WHAT YOU NEED TO DO: Every word of the listing should be reproduced without alteration.

MATERIAL PROVIDED:
[Start of section]

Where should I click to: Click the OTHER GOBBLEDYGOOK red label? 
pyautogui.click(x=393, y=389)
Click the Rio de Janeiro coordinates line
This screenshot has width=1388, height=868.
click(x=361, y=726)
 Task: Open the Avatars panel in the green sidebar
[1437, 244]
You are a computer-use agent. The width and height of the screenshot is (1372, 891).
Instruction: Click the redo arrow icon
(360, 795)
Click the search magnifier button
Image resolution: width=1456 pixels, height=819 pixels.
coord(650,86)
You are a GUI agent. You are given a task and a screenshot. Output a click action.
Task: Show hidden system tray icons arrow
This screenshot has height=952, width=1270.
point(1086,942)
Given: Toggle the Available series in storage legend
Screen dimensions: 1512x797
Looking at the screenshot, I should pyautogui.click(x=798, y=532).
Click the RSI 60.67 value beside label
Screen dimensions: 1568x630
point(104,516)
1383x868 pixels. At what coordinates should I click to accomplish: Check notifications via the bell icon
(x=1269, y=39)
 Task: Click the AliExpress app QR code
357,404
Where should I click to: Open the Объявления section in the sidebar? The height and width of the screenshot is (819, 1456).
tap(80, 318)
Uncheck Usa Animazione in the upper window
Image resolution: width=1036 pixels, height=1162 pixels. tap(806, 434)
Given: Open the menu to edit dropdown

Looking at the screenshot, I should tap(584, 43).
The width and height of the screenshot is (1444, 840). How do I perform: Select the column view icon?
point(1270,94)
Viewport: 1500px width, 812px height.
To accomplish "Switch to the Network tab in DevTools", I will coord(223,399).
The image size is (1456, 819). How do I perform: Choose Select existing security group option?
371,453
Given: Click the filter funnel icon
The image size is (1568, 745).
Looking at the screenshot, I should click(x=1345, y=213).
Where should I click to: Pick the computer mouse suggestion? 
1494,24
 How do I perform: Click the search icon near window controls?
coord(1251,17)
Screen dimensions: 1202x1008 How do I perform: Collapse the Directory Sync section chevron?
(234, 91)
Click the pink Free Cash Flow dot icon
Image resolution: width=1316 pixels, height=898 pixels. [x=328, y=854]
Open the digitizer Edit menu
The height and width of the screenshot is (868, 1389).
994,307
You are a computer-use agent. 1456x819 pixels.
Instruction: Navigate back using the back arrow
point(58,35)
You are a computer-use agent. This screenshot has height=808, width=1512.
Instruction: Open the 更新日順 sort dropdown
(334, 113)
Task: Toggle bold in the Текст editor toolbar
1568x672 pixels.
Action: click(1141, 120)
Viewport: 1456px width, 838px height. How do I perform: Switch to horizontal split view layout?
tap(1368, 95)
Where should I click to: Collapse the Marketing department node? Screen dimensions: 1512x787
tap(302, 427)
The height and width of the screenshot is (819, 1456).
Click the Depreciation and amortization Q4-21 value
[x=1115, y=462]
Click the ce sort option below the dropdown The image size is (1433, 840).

[End of section]

OUTPUT FOR THIS EXERCISE:
Where should I click to: Click the OTHER GOBBLEDYGOOK red label? 
pyautogui.click(x=393, y=389)
Click the Rio de Janeiro coordinates line
This screenshot has width=1388, height=868.
click(x=361, y=726)
 Task: Open the Avatars panel in the green sidebar
[1437, 244]
You are a computer-use agent. The width and height of the screenshot is (1372, 891).
Instruction: Click the redo arrow icon
(360, 795)
Click the search magnifier button
Image resolution: width=1456 pixels, height=819 pixels.
coord(650,86)
You are a GUI agent. You are given a task and a screenshot. Output a click action.
Task: Show hidden system tray icons arrow
This screenshot has height=952, width=1270.
point(1086,942)
Given: Toggle the Available series in storage legend
Screen dimensions: 1512x797
Looking at the screenshot, I should pyautogui.click(x=798, y=532).
Click the RSI 60.67 value beside label
Screen dimensions: 1568x630
point(104,516)
1383x868 pixels. At what coordinates should I click to accomplish: Check notifications via the bell icon
(x=1269, y=39)
 Task: Click the AliExpress app QR code
357,404
Where should I click to: Open the Объявления section in the sidebar? The height and width of the screenshot is (819, 1456).
tap(80, 318)
Uncheck Usa Animazione in the upper window
Image resolution: width=1036 pixels, height=1162 pixels. tap(806, 434)
Given: Open the menu to edit dropdown

Looking at the screenshot, I should tap(584, 43).
The width and height of the screenshot is (1444, 840). How do I perform: Select the column view icon?
point(1270,94)
Viewport: 1500px width, 812px height.
To accomplish "Switch to the Network tab in DevTools", I will coord(223,399).
The image size is (1456, 819). How do I perform: Choose Select existing security group option?
371,453
Given: Click the filter funnel icon
The image size is (1568, 745).
Looking at the screenshot, I should click(x=1345, y=213).
Where should I click to: Pick the computer mouse suggestion? 
1494,24
 How do I perform: Click the search icon near window controls?
coord(1251,17)
Screen dimensions: 1202x1008 How do I perform: Collapse the Directory Sync section chevron?
(234, 91)
Click the pink Free Cash Flow dot icon
Image resolution: width=1316 pixels, height=898 pixels. [x=328, y=854]
Open the digitizer Edit menu
The height and width of the screenshot is (868, 1389).
994,307
You are a computer-use agent. 1456x819 pixels.
Instruction: Navigate back using the back arrow
point(58,35)
You are a computer-use agent. This screenshot has height=808, width=1512.
Instruction: Open the 更新日順 sort dropdown
(334, 113)
Task: Toggle bold in the Текст editor toolbar
1568x672 pixels.
Action: click(1141, 120)
Viewport: 1456px width, 838px height. How do I perform: Switch to horizontal split view layout?
tap(1368, 95)
Where should I click to: Collapse the Marketing department node? Screen dimensions: 1512x787
tap(302, 427)
The height and width of the screenshot is (819, 1456).
Click the Depreciation and amortization Q4-21 value
[x=1115, y=462]
Click the ce sort option below the dropdown The image size is (1433, 840).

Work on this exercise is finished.